(Stored items)

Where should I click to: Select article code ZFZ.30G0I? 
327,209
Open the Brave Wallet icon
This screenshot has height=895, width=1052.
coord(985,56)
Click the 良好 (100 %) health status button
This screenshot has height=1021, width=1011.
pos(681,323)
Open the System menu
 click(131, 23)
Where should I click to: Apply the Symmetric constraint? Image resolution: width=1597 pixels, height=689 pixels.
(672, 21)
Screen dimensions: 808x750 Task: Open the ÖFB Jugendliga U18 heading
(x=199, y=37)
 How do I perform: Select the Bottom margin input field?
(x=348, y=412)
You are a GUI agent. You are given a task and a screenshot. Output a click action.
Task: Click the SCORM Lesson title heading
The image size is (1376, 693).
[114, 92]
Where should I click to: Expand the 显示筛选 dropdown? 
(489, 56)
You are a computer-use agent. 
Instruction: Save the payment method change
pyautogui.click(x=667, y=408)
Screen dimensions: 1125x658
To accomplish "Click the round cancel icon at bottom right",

• WORK ORDER
Copy out all of the records, keeping every line identical.

• WRITTEN RESPONSE
Where should I click to: Select article code ZFZ.30G0I? 
327,209
Open the Brave Wallet icon
This screenshot has height=895, width=1052.
coord(985,56)
Click the 良好 (100 %) health status button
This screenshot has height=1021, width=1011.
pos(681,323)
Open the System menu
 click(131, 23)
Where should I click to: Apply the Symmetric constraint? Image resolution: width=1597 pixels, height=689 pixels.
(672, 21)
Screen dimensions: 808x750 Task: Open the ÖFB Jugendliga U18 heading
(x=199, y=37)
 How do I perform: Select the Bottom margin input field?
(x=348, y=412)
You are a GUI agent. You are given a task and a screenshot. Output a click action.
Task: Click the SCORM Lesson title heading
The image size is (1376, 693).
[114, 92]
Where should I click to: Expand the 显示筛选 dropdown? 
(489, 56)
You are a computer-use agent. 
Instruction: Save the payment method change
pyautogui.click(x=667, y=408)
Screen dimensions: 1125x658
To accomplish "Click the round cancel icon at bottom right",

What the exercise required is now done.